Ifo-Präsident Clemens Fuest kritisierte, dass sich die Investitionen in die EU-Forschung auf die Automobilindustrie und ähnliche Sektoren konzentrierten, während Europa in wachsenden Hightech-Branchen wie der digitalen Wirtschaft immer weiter abgehängt werde. "Der Kontinent befindet sich in einer Mid-Tech-Falle", warnte Fuest.
Mehr Wissenschaftler statt Bürokraten
Um den aktuellen Trend umzukehren, muss die EU dem Bericht zufolge viel mehr in bahnbrechende Innovationen investieren und Hightech-Projekte mit geringer technologischer Reife unterstützen. "Die EU sollte daher die politische Kontrolle über wissenschaftliche Entscheidungen verringern, mehr führende Wissenschaftler einbeziehen und diesen mehr Ermessensspielraum und Flexibilität einräumen.
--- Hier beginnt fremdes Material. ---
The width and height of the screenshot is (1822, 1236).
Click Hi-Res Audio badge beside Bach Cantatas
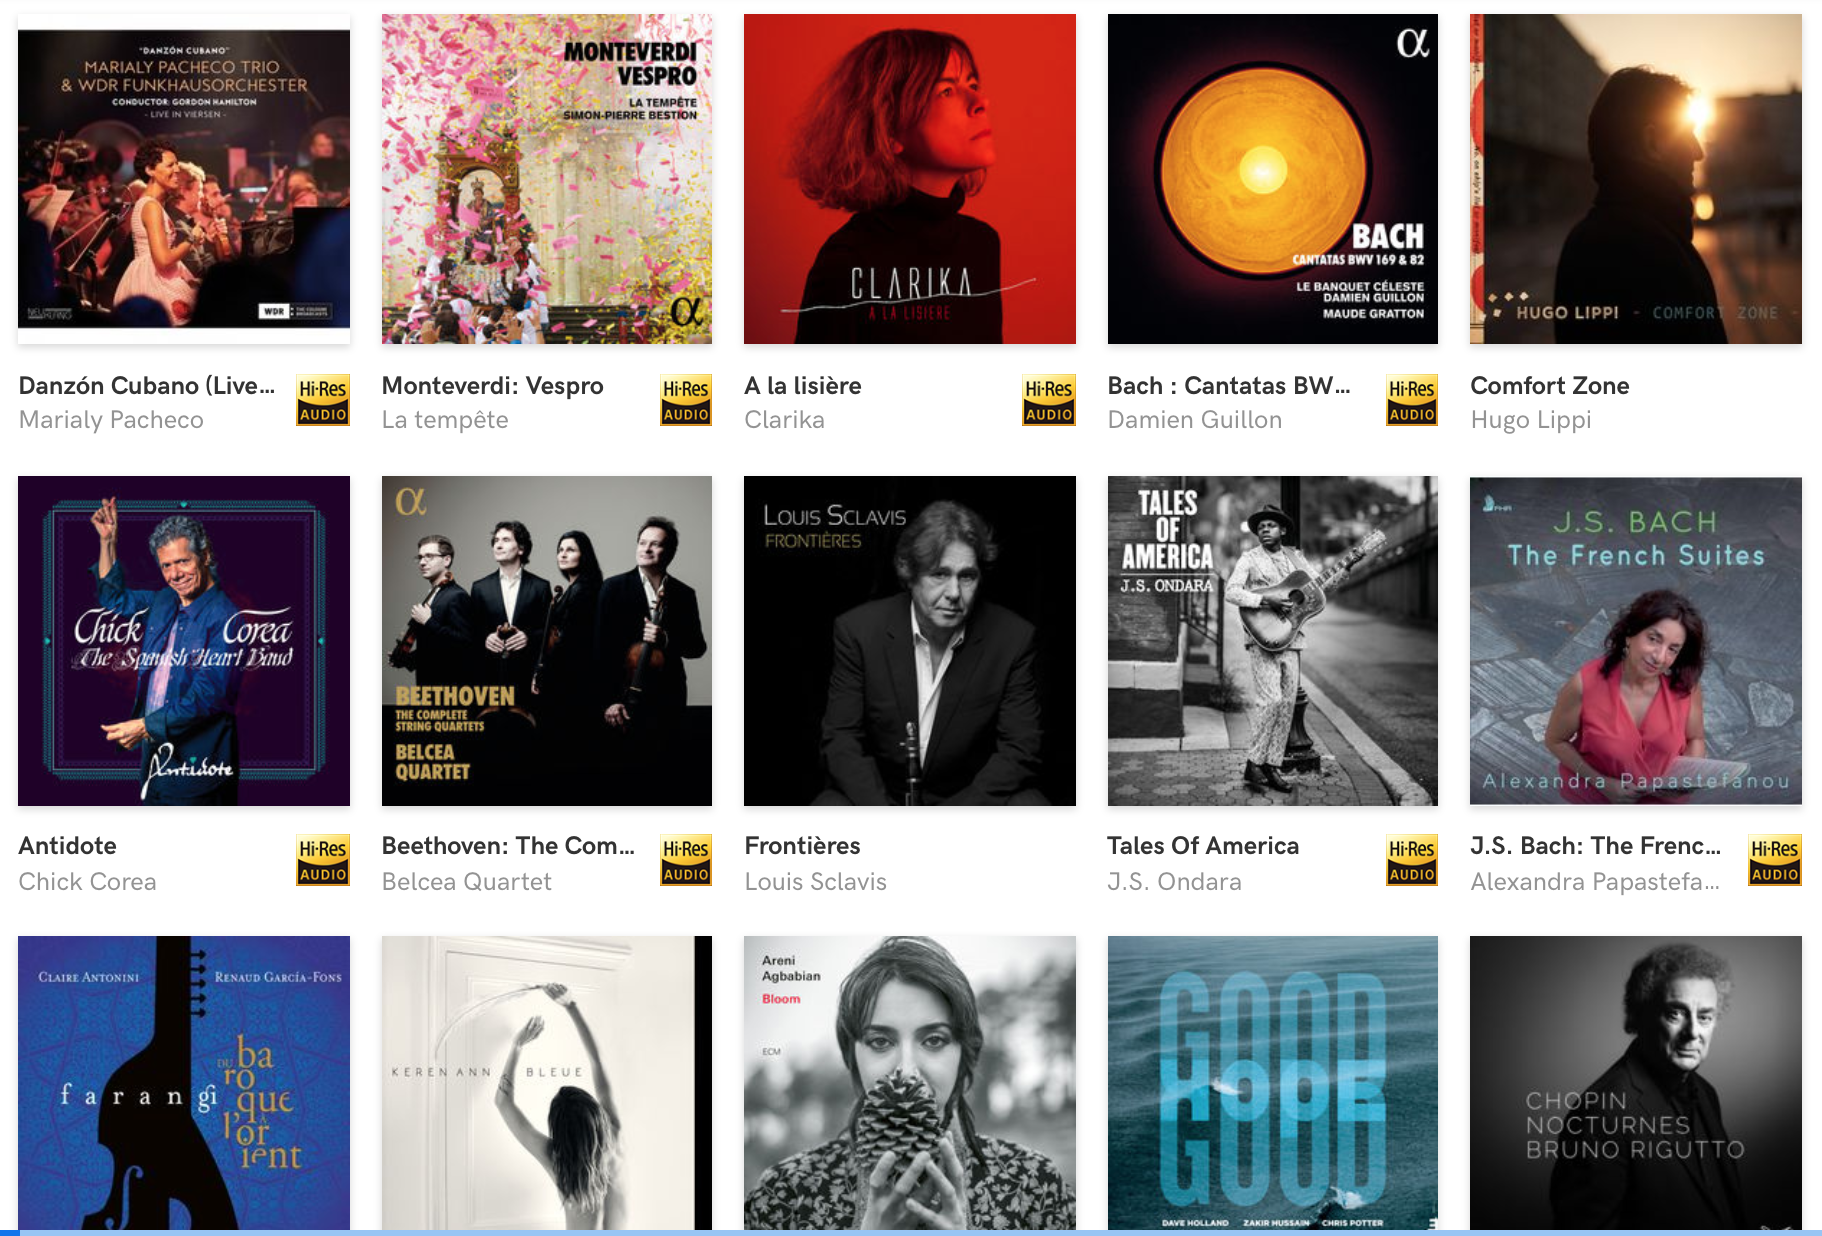pyautogui.click(x=1412, y=400)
Nur dann wird die EU in der Lage sein, der Mid-Tech-Falle zu entkommen, wenn sie bahnbrechende Innovationen unterstützt", sagte Tirole.
Fuest forderte, dass die EU ihre Forschungspolitik ändern, sich stärker auf bahnbrechende Innovationen konzentrieren und gleichzeitig ihre Basis verbreitern müsse, wenn sie ihre Wettbewerbsfähigkeit verbessern wolle. "Sie muss auch einen anderen Ansatz für die Verwaltung der Zuweisung von europäischen Mitteln in diesem Bereich wählen", sagte Fuest.
Die Ökonomen fordern, den Europäischen Innovationsrat (EIC) nach dem Vorbild der amerikanischen ARPA-Agenturen umzugestalten. Dies würde bedeuten, dass mehr Wissenschaftler und weniger Beamte in den Ausschüssen sitzen. Im Vergleich zu den USA seien die Bewerbungs- und Auswahlverfahren in der EU extrem bürokratisch und unterlägen einem starren, komplizierten Regelwerk.
Laut Ifo würden deshalb in Europa derzeit zu wenige bahnbrechende Innovationen gefördert. Die Finanzierung konzentriere sich zu sehr auf die Behebung von Unzulänglichkeiten des Kapitalmarkts, mit denen kleine und mittlere Unternehmen zu kämpfen haben. Mehr Geld könnte durch die Umverteilung eines Großteils des Budgets des Europäischen Innovations- und Technologieinstituts (EIT) zur Verfügung gestellt werden, das bisher nur wenig erreicht zu haben scheine, so das Ifo.